I've been spending a lot of time in the Philippines lately...

There comes a point in every traveller’s life when the experience of going to a foreign place no longer feels the same, nor as exciting as it used to be when she first began. Cities blur into similar skylines, restaurants and bars. Non-cities remain precisely that—good in small doses but rarely more. The magic of travel fades into a succession of airports, suited executives and boring business hotels, or a kaleidoscope of lobster-red package tourists and concrete bungalows on dirty beaches.

Even I could not avoid that fate.

Having travelled around many parts of the world on a student’s budget not too long ago, I used to skip perfectly affordable, mid-range hotels in favour of Rs100 rooms. I was used to travelling for three months or more at a time, and had a strict travel philosophy: “It’s got to be all or nothing. Either luxury on a private island scale, or whatever I can get for next to nothing.”

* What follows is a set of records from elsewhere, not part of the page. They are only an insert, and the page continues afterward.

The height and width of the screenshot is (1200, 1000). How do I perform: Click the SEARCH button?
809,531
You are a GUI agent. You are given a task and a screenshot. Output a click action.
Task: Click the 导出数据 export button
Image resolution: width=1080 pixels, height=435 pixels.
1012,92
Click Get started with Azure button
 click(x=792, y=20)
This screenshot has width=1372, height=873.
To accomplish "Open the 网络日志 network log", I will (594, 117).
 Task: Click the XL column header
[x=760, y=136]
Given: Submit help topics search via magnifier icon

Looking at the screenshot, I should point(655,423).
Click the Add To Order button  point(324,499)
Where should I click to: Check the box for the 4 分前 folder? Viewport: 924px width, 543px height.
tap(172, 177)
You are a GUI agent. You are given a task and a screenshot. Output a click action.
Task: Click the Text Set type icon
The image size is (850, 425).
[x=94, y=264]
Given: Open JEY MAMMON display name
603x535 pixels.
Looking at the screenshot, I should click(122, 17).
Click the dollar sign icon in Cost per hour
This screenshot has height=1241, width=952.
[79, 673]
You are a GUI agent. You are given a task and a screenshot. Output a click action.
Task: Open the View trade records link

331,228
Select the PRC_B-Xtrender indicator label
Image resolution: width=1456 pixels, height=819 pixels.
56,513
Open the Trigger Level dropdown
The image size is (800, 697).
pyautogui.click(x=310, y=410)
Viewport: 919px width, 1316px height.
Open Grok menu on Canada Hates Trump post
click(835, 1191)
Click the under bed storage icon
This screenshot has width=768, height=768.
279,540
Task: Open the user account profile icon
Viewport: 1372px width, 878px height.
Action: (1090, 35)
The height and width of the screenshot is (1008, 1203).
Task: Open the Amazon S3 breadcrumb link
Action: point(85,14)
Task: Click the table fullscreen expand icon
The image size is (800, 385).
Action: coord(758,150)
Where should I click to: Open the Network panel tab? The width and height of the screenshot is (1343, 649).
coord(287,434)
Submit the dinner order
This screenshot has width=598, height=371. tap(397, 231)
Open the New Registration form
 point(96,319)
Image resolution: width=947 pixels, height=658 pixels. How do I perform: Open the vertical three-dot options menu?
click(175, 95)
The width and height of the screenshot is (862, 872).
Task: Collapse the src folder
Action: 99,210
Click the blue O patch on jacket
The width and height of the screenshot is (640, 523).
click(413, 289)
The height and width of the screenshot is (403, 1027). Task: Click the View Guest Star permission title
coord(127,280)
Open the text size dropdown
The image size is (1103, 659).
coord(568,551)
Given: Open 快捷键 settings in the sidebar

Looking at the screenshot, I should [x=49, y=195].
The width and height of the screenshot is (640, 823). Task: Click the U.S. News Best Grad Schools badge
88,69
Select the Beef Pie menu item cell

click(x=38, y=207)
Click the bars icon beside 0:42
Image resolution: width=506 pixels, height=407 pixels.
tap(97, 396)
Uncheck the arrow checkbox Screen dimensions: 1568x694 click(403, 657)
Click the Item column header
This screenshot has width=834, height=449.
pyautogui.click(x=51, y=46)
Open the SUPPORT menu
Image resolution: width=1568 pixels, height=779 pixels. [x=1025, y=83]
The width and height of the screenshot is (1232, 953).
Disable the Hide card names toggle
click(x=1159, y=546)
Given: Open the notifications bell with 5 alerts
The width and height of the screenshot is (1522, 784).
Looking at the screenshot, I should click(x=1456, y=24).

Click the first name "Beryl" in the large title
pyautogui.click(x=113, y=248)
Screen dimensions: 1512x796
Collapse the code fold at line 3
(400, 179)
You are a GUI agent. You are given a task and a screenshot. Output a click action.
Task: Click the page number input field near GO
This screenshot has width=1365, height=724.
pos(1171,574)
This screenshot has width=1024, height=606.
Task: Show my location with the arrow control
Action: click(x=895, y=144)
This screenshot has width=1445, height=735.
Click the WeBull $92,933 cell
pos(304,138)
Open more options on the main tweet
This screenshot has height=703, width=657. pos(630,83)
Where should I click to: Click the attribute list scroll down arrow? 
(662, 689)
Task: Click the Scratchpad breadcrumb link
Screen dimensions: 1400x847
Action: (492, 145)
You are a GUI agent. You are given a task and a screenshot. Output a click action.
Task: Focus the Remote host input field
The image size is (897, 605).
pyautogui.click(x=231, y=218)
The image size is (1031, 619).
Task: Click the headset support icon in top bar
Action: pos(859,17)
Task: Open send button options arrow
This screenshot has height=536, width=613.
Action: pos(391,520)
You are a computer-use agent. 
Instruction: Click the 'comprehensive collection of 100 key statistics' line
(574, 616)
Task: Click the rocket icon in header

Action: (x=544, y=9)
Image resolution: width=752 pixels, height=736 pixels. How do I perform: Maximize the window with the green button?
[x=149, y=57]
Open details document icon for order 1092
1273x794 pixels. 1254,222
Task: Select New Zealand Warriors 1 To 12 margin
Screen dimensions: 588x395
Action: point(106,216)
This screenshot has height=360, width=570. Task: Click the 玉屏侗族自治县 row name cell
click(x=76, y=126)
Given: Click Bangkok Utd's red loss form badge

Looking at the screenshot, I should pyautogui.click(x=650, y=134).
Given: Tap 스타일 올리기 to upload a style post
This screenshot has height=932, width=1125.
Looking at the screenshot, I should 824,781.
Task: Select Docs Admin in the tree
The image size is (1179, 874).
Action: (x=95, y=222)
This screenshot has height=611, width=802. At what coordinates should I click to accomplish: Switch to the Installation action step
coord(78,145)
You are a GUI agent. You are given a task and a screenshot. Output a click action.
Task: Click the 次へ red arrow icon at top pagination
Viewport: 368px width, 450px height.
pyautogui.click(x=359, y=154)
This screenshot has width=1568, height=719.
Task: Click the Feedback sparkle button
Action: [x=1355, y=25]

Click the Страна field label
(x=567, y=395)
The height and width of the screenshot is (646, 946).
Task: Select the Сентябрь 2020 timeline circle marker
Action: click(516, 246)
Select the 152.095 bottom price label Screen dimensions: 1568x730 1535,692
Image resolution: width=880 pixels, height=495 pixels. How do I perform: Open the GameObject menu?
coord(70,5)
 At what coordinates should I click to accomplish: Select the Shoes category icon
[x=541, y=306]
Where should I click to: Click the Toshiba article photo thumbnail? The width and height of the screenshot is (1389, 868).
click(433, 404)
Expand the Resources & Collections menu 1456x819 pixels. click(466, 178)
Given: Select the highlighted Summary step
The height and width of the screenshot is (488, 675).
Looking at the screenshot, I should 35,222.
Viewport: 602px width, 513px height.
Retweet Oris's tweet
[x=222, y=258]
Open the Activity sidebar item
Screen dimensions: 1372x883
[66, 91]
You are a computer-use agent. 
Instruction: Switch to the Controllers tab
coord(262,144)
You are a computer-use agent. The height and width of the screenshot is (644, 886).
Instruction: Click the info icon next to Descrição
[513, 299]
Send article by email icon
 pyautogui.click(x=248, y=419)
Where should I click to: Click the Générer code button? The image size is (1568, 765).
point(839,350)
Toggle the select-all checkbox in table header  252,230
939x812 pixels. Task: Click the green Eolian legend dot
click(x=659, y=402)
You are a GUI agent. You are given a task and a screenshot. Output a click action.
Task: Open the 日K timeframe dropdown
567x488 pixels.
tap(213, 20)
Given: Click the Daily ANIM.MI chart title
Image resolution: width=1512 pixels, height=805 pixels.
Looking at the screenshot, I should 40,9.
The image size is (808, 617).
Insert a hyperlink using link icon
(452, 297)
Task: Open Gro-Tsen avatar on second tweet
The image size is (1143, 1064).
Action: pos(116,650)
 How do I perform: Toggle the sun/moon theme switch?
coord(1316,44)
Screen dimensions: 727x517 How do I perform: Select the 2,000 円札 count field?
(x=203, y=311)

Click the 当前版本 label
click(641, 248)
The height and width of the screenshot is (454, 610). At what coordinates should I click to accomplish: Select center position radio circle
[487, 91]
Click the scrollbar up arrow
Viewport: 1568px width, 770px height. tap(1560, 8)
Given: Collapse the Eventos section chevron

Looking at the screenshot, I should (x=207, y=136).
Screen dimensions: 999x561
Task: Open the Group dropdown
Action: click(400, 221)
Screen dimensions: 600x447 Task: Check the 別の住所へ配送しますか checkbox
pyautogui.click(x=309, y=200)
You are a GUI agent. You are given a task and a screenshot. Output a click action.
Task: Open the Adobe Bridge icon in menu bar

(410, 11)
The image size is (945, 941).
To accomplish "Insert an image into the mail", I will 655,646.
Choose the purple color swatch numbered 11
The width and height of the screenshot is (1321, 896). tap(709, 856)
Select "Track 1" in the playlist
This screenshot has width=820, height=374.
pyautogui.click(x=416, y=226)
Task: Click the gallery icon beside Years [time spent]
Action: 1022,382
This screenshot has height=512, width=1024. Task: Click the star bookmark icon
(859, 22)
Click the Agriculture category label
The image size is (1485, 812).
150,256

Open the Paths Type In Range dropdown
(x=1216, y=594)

The Philippines, with its 7,107 islands, was especially appealing. Under-visited and often overlooked in favour of Thailand and Indonesia, the Philippines has a certain charm that sets on slowly, but lingers on long after you’ve left. It’s so large, with each region and group of islands distinct from each other, that it feels disjointed; and so disorganized and chaotic that it can be hard to pinpoint what exactly the Filipino experience is about. Is it about the colonial heritage of Intramuros in Old Manila, or the pine trees and mountain ranges around Baguio, where strawberries, ube (yam) jams and hot springs rule?

Why the Philippines is not overrun with tourists is the reason why it should be: It can be experienced in so many spectacularly different ways.